Collected data entries
◆ ◆ ◆ ◆

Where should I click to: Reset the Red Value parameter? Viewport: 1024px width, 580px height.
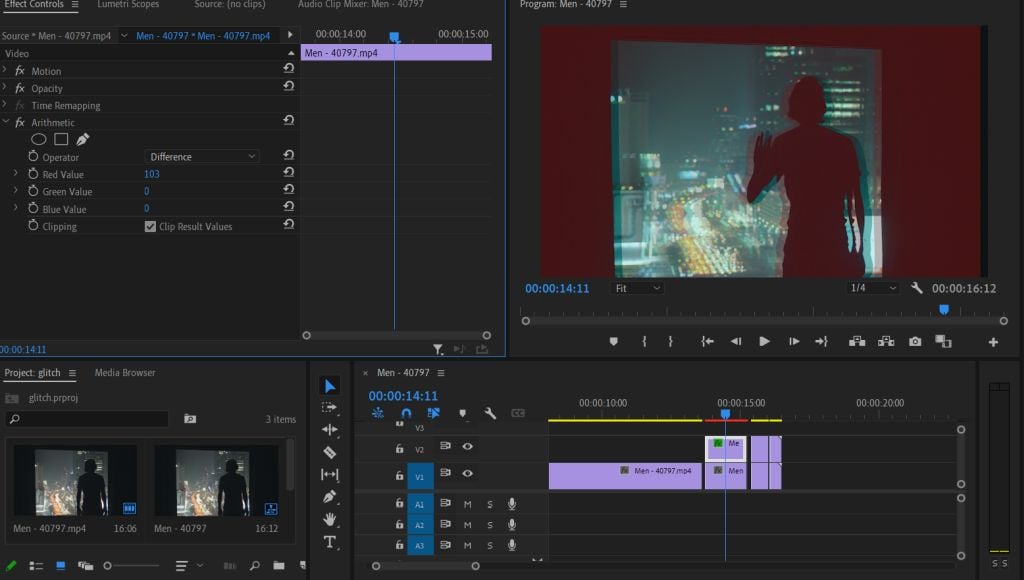point(288,174)
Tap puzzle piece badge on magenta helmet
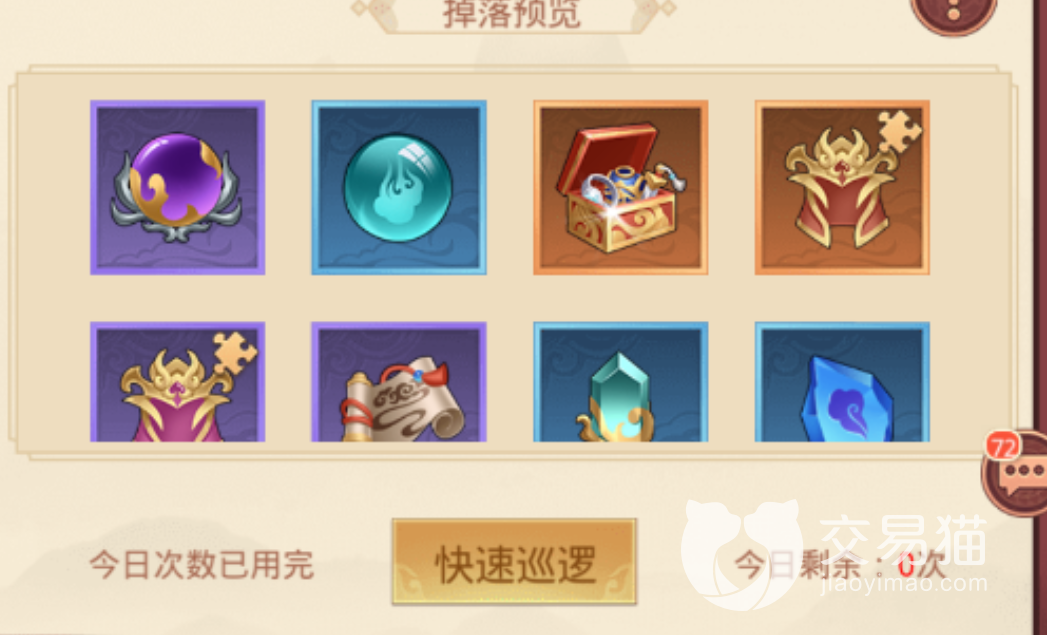This screenshot has height=635, width=1047. coord(235,353)
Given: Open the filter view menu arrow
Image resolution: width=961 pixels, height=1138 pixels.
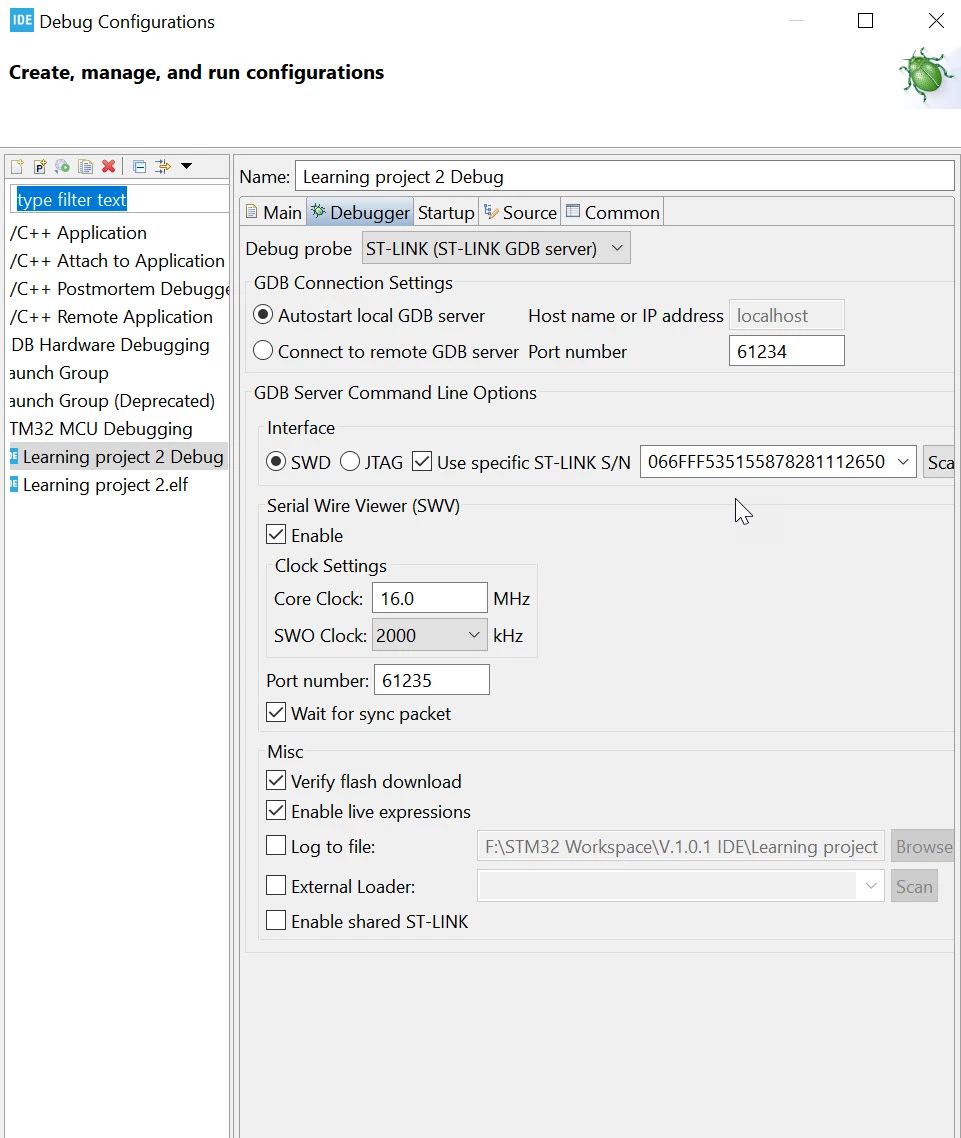Looking at the screenshot, I should [x=187, y=166].
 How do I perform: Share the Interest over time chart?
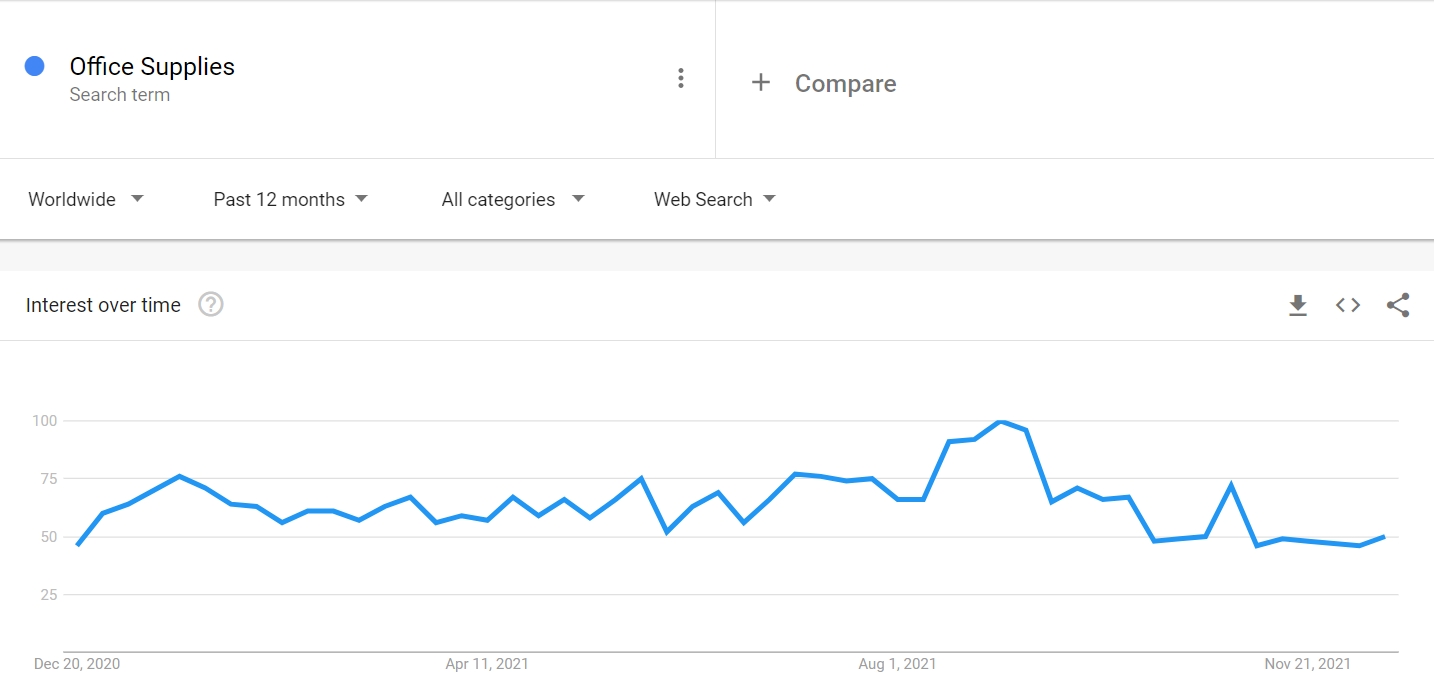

◆ ◆ ◆ ◆

# Exercise aim:
Every record is to be restated word for word, with the pictures left out.

# Exercise output:
Where should I click to: Reset the Red Value parameter? Viewport: 1024px width, 580px height.
point(288,174)
Tap puzzle piece badge on magenta helmet
This screenshot has height=635, width=1047. coord(235,353)
Given: Open the filter view menu arrow
Image resolution: width=961 pixels, height=1138 pixels.
Looking at the screenshot, I should [x=187, y=166].
 How do I perform: Share the Interest over time chart?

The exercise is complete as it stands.